Your instructions >> The records must be repeated exactly and in their entirety.

Data shown >>
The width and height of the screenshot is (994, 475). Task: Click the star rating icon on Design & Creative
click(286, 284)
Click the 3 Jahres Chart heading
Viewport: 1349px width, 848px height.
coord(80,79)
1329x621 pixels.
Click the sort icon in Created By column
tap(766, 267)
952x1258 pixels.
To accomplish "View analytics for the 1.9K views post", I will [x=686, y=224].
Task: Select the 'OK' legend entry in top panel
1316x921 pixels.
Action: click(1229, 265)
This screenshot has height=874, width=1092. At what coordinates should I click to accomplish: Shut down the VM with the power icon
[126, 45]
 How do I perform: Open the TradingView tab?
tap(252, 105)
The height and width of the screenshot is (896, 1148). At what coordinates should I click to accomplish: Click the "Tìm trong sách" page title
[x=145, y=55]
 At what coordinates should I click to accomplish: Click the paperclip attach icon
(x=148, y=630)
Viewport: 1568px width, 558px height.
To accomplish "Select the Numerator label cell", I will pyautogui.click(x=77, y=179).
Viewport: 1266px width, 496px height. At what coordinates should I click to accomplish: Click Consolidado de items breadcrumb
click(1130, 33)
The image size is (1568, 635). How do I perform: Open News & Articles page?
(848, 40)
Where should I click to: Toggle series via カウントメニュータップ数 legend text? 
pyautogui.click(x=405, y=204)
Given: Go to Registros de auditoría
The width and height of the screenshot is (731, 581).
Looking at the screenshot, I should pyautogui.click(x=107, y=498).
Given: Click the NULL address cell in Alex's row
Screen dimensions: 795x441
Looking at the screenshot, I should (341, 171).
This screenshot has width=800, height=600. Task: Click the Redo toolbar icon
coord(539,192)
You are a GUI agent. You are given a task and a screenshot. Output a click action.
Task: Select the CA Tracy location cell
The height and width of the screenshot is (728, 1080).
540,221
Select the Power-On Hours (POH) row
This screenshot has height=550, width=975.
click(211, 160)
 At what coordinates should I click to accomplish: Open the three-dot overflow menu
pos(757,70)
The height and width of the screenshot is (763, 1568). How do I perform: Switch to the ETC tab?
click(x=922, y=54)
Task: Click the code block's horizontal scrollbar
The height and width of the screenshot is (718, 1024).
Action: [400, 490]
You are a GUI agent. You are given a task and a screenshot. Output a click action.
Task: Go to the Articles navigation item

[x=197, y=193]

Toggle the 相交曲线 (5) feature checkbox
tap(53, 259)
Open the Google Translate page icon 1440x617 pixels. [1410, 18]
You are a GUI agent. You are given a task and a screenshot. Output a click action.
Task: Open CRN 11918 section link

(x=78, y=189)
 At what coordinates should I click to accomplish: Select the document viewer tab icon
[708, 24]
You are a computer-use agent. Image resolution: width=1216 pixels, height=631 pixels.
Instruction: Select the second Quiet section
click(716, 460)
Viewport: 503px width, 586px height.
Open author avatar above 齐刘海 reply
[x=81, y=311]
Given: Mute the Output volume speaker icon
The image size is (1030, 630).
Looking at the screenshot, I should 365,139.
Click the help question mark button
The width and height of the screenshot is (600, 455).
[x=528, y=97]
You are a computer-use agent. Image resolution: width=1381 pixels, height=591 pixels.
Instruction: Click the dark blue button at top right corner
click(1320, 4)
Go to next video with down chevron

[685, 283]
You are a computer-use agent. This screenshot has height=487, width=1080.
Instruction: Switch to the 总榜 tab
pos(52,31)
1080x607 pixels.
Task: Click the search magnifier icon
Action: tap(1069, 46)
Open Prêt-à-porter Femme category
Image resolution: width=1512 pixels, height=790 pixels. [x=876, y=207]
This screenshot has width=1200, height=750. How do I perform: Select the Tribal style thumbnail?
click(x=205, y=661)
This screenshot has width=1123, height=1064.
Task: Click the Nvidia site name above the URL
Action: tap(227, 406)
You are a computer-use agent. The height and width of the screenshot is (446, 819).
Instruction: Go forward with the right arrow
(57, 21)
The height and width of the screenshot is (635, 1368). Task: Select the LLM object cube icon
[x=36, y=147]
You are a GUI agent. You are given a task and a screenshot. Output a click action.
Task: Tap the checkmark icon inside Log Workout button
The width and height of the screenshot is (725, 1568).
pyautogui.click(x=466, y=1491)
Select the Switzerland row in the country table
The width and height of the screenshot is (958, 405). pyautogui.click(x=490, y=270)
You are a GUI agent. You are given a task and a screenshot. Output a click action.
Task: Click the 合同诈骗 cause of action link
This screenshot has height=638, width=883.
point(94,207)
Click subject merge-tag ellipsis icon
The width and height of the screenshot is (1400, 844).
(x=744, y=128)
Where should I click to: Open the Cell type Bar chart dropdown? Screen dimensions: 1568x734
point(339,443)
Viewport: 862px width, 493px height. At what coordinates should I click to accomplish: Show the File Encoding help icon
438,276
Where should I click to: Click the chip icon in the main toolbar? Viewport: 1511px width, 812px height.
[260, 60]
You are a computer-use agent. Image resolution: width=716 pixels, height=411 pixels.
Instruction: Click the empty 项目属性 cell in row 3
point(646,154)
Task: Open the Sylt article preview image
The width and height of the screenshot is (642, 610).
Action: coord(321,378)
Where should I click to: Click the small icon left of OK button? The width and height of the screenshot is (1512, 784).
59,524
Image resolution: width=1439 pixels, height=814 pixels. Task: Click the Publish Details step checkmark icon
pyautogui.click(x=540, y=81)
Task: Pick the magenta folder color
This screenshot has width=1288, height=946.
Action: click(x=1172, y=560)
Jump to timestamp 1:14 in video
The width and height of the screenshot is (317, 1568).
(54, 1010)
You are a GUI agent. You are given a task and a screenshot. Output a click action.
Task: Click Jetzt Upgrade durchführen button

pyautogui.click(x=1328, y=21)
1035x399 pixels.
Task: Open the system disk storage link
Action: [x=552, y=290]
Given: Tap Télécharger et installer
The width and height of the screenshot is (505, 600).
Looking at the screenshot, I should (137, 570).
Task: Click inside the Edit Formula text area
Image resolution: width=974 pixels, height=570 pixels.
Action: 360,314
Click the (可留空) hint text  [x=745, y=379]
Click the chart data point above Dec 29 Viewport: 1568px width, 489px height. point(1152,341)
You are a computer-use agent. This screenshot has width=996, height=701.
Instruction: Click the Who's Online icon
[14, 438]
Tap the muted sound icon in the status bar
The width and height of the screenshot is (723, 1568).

Answer to the exercise >>
The width and height of the screenshot is (994, 475). Task: Click the star rating icon on Design & Creative
click(286, 284)
Click the 3 Jahres Chart heading
Viewport: 1349px width, 848px height.
coord(80,79)
1329x621 pixels.
Click the sort icon in Created By column
tap(766, 267)
952x1258 pixels.
To accomplish "View analytics for the 1.9K views post", I will [x=686, y=224].
Task: Select the 'OK' legend entry in top panel
1316x921 pixels.
Action: click(1229, 265)
This screenshot has height=874, width=1092. At what coordinates should I click to accomplish: Shut down the VM with the power icon
[126, 45]
 How do I perform: Open the TradingView tab?
tap(252, 105)
The height and width of the screenshot is (896, 1148). At what coordinates should I click to accomplish: Click the "Tìm trong sách" page title
[x=145, y=55]
 At what coordinates should I click to accomplish: Click the paperclip attach icon
(x=148, y=630)
Viewport: 1568px width, 558px height.
To accomplish "Select the Numerator label cell", I will pyautogui.click(x=77, y=179).
Viewport: 1266px width, 496px height. At what coordinates should I click to accomplish: Click Consolidado de items breadcrumb
click(1130, 33)
The image size is (1568, 635). How do I perform: Open News & Articles page?
(848, 40)
Where should I click to: Toggle series via カウントメニュータップ数 legend text? 
pyautogui.click(x=405, y=204)
Given: Go to Registros de auditoría
The width and height of the screenshot is (731, 581).
Looking at the screenshot, I should pyautogui.click(x=107, y=498).
Given: Click the NULL address cell in Alex's row
Screen dimensions: 795x441
Looking at the screenshot, I should (341, 171).
This screenshot has width=800, height=600. Task: Click the Redo toolbar icon
coord(539,192)
You are a GUI agent. You are given a task and a screenshot. Output a click action.
Task: Select the CA Tracy location cell
The height and width of the screenshot is (728, 1080).
540,221
Select the Power-On Hours (POH) row
This screenshot has height=550, width=975.
click(211, 160)
 At what coordinates should I click to accomplish: Open the three-dot overflow menu
pos(757,70)
The height and width of the screenshot is (763, 1568). How do I perform: Switch to the ETC tab?
click(x=922, y=54)
Task: Click the code block's horizontal scrollbar
The height and width of the screenshot is (718, 1024).
Action: [400, 490]
You are a GUI agent. You are given a task and a screenshot. Output a click action.
Task: Go to the Articles navigation item

[x=197, y=193]

Toggle the 相交曲线 (5) feature checkbox
tap(53, 259)
Open the Google Translate page icon 1440x617 pixels. [1410, 18]
You are a GUI agent. You are given a task and a screenshot. Output a click action.
Task: Open CRN 11918 section link

(x=78, y=189)
 At what coordinates should I click to accomplish: Select the document viewer tab icon
[708, 24]
You are a computer-use agent. Image resolution: width=1216 pixels, height=631 pixels.
Instruction: Select the second Quiet section
click(716, 460)
Viewport: 503px width, 586px height.
Open author avatar above 齐刘海 reply
[x=81, y=311]
Given: Mute the Output volume speaker icon
The image size is (1030, 630).
Looking at the screenshot, I should 365,139.
Click the help question mark button
The width and height of the screenshot is (600, 455).
[x=528, y=97]
You are a computer-use agent. Image resolution: width=1381 pixels, height=591 pixels.
Instruction: Click the dark blue button at top right corner
click(1320, 4)
Go to next video with down chevron

[685, 283]
You are a computer-use agent. This screenshot has height=487, width=1080.
Instruction: Switch to the 总榜 tab
pos(52,31)
1080x607 pixels.
Task: Click the search magnifier icon
Action: tap(1069, 46)
Open Prêt-à-porter Femme category
Image resolution: width=1512 pixels, height=790 pixels. [x=876, y=207]
This screenshot has width=1200, height=750. How do I perform: Select the Tribal style thumbnail?
click(x=205, y=661)
This screenshot has width=1123, height=1064.
Task: Click the Nvidia site name above the URL
Action: tap(227, 406)
You are a computer-use agent. The height and width of the screenshot is (446, 819).
Instruction: Go forward with the right arrow
(57, 21)
The height and width of the screenshot is (635, 1368). Task: Select the LLM object cube icon
[x=36, y=147]
You are a GUI agent. You are given a task and a screenshot. Output a click action.
Task: Tap the checkmark icon inside Log Workout button
The width and height of the screenshot is (725, 1568).
pyautogui.click(x=466, y=1491)
Select the Switzerland row in the country table
The width and height of the screenshot is (958, 405). pyautogui.click(x=490, y=270)
You are a GUI agent. You are given a task and a screenshot. Output a click action.
Task: Click the 合同诈骗 cause of action link
This screenshot has height=638, width=883.
point(94,207)
Click subject merge-tag ellipsis icon
The width and height of the screenshot is (1400, 844).
(x=744, y=128)
Where should I click to: Open the Cell type Bar chart dropdown? Screen dimensions: 1568x734
point(339,443)
Viewport: 862px width, 493px height. At what coordinates should I click to accomplish: Show the File Encoding help icon
438,276
Where should I click to: Click the chip icon in the main toolbar? Viewport: 1511px width, 812px height.
[260, 60]
You are a computer-use agent. Image resolution: width=716 pixels, height=411 pixels.
Instruction: Click the empty 项目属性 cell in row 3
point(646,154)
Task: Open the Sylt article preview image
The width and height of the screenshot is (642, 610).
Action: coord(321,378)
Where should I click to: Click the small icon left of OK button? The width and height of the screenshot is (1512, 784).
59,524
Image resolution: width=1439 pixels, height=814 pixels. Task: Click the Publish Details step checkmark icon
pyautogui.click(x=540, y=81)
Task: Pick the magenta folder color
This screenshot has width=1288, height=946.
Action: click(x=1172, y=560)
Jump to timestamp 1:14 in video
The width and height of the screenshot is (317, 1568).
(54, 1010)
You are a GUI agent. You are given a task and a screenshot. Output a click action.
Task: Click Jetzt Upgrade durchführen button

pyautogui.click(x=1328, y=21)
1035x399 pixels.
Task: Open the system disk storage link
Action: [x=552, y=290]
Given: Tap Télécharger et installer
The width and height of the screenshot is (505, 600).
Looking at the screenshot, I should (137, 570).
Task: Click inside the Edit Formula text area
Image resolution: width=974 pixels, height=570 pixels.
Action: 360,314
Click the (可留空) hint text  [x=745, y=379]
Click the chart data point above Dec 29 Viewport: 1568px width, 489px height. point(1152,341)
You are a computer-use agent. This screenshot has width=996, height=701.
Instruction: Click the Who's Online icon
[14, 438]
Tap the muted sound icon in the status bar
The width and height of the screenshot is (723, 1568).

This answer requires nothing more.